De beslissende invloed op de vormgeving van de organisatie en de tactiek van de Duitse infanterie vóór het uitbreken van de Tweede Wereldoorlog was enerzijds de ervaring van de vorige Wereldoorlog, maar ook theoretische werken die in de jaren 1920 en 1930 werden gecreëerd, die vaak benadrukte de noodzaak om de Duitse infanterie te zien als een instrument voor het voeren van een offensieve oorlog. Dit had gevolgen voor zowel de uitrusting als de organisatie van de Duitse infanteriedivisie, die tijdens de septembercampagne van 1939 bestond uit 3 infanterieregimenten die elk waren verdeeld in 3 infanteriebataljons, een artilleriecompagnie en een antitankcompagnie. Daarnaast waren er tal van ondersteunende eenheden, waaronder: een artillerieregiment met 4 artillerie-eskaders (waarvan één zwaar), een antitankbataljon, een sapperbataljon en een communicatiebataljon. In totaal is de zogenaamde infanteriedivisie In de eerste mobilisatiegolf waren er ongeveer 17.700 mensen en had een aanzienlijk artillerie-onderdeel, maar was ook overvloedig uitgerust met machinegeweren.

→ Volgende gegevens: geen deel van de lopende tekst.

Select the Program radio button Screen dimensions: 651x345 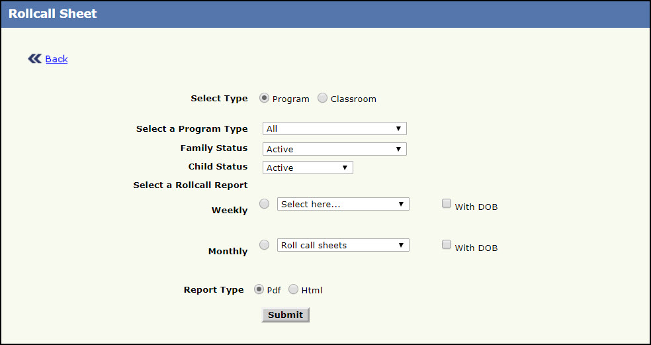coord(265,98)
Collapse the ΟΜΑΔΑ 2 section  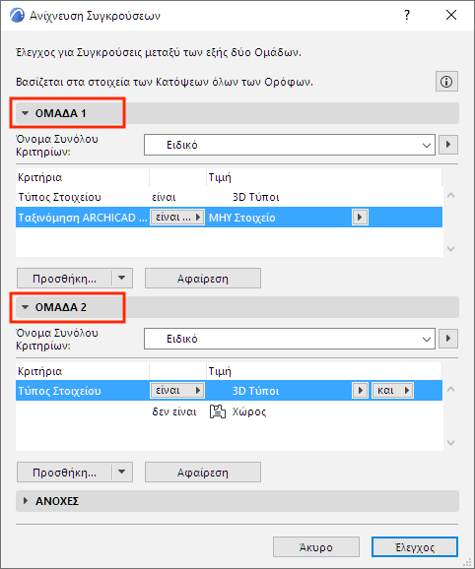(25, 307)
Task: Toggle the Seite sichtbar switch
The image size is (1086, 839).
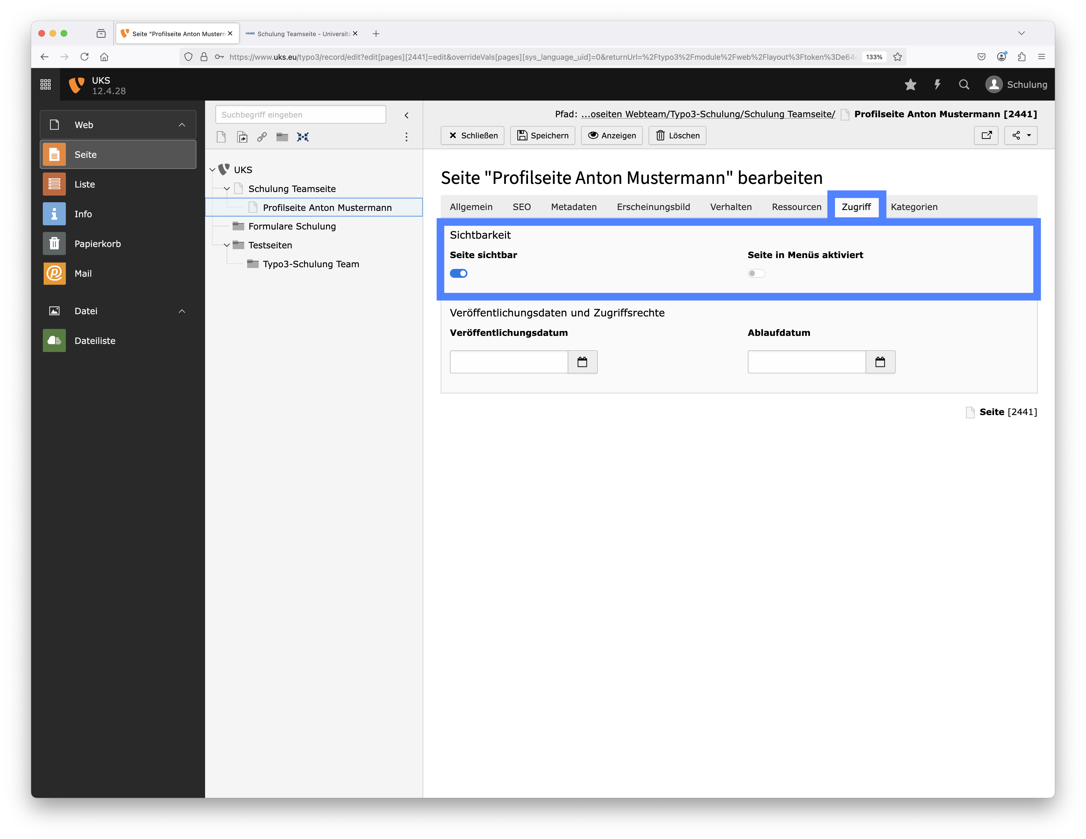Action: [458, 273]
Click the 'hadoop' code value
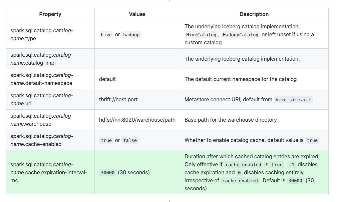Viewport: 341px width, 202px height. [131, 35]
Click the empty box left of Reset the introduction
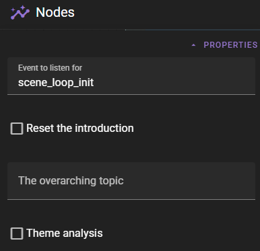The width and height of the screenshot is (260, 251). (17, 129)
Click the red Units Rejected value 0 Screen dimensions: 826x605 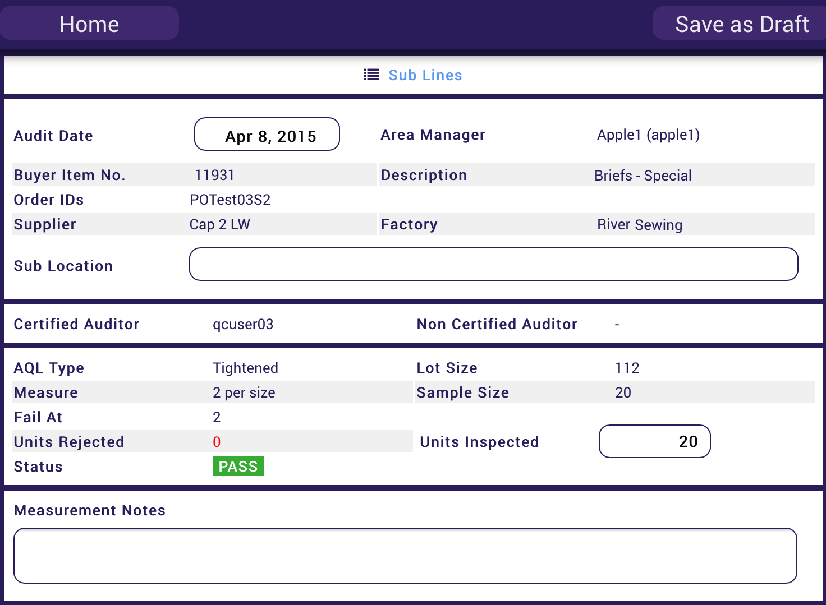click(216, 442)
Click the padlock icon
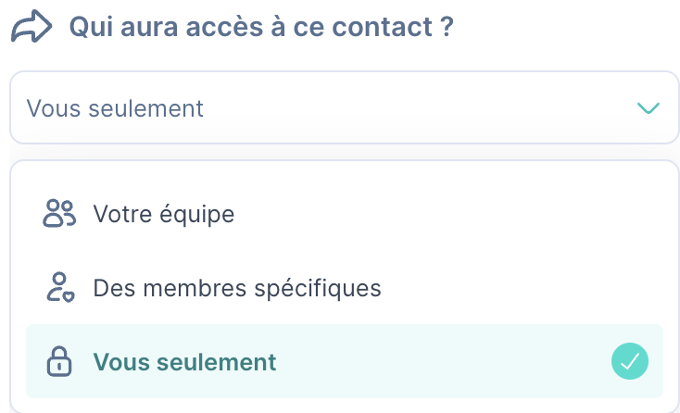 pyautogui.click(x=59, y=361)
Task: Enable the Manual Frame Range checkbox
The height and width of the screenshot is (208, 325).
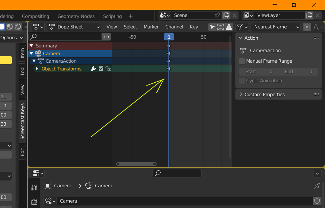Action: [242, 61]
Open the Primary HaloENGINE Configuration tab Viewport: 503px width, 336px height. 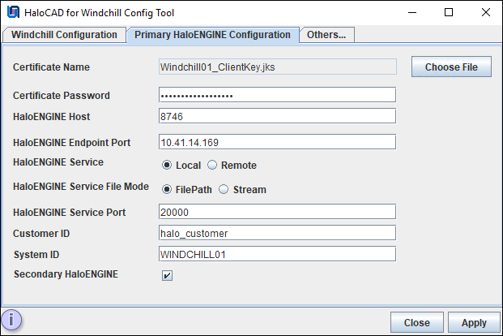pyautogui.click(x=212, y=35)
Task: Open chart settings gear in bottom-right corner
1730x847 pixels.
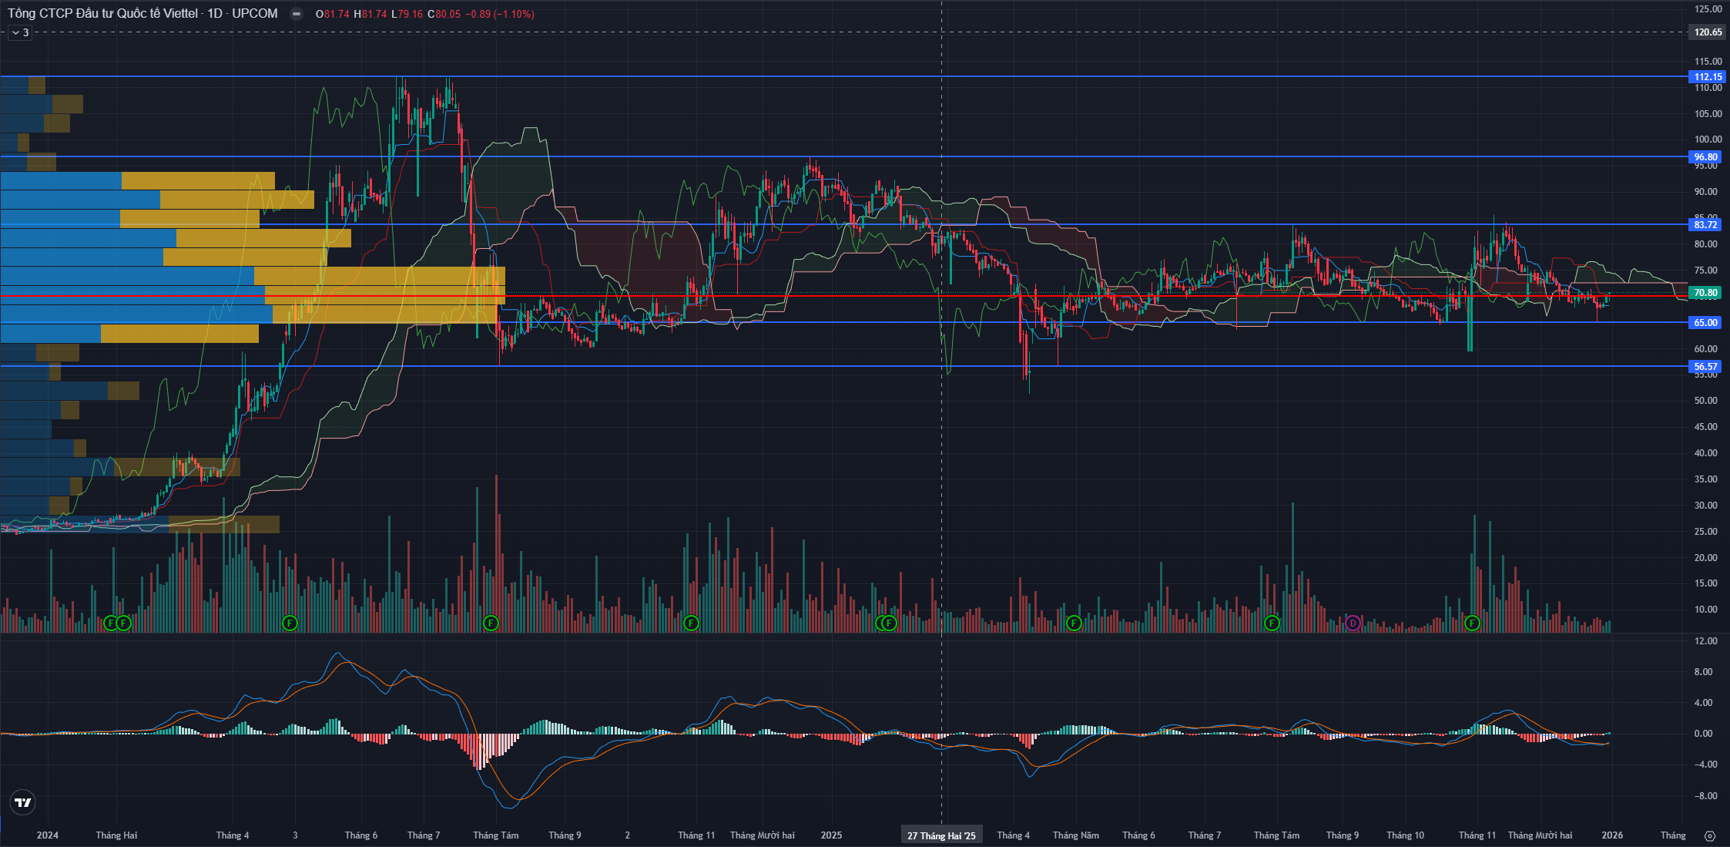Action: (x=1710, y=835)
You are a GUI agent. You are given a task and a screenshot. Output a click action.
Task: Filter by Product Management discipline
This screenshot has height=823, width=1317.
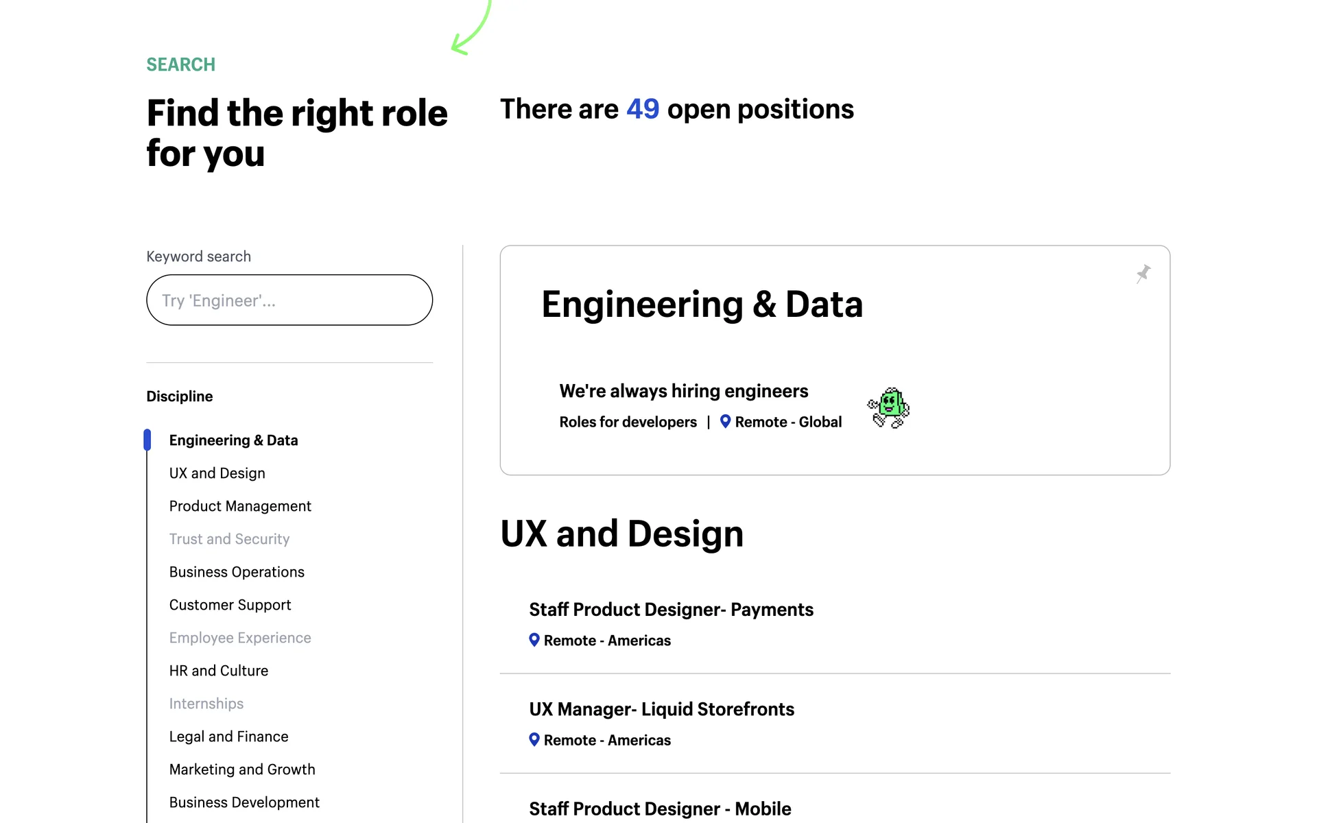pyautogui.click(x=240, y=506)
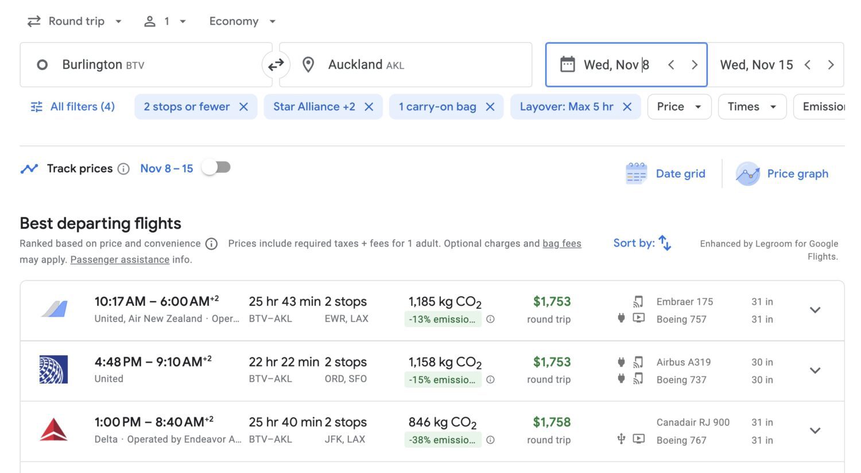The height and width of the screenshot is (473, 861).
Task: Click the United Airlines logo
Action: [x=53, y=370]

Het had ook moderne en efficiënte - voor die tijd - communicatie- en commandomiddelen. In de loop van de oorlog ondergingen infanteriedivisies een transformatie - in 1943 werden sommige van hen omgevormd tot gepantserde grenadierdivisies. Vanaf 1943 bestond de standaardafdeling van de "traditionele" infanterie echter uit ca. 12.500 man (en niet ca. 17.700 zoals in 1939), en ook de artilleriecomponent - vooral zware artillerie - werd daarin verminderd, terwijl de anti- tankverdediging aanzienlijk verbeterd. Aangenomen wordt dat gedurende de hele Tweede Wereldoorlog ongeveer 350 infanteriedivisies in de Wehrmacht hebben gediend.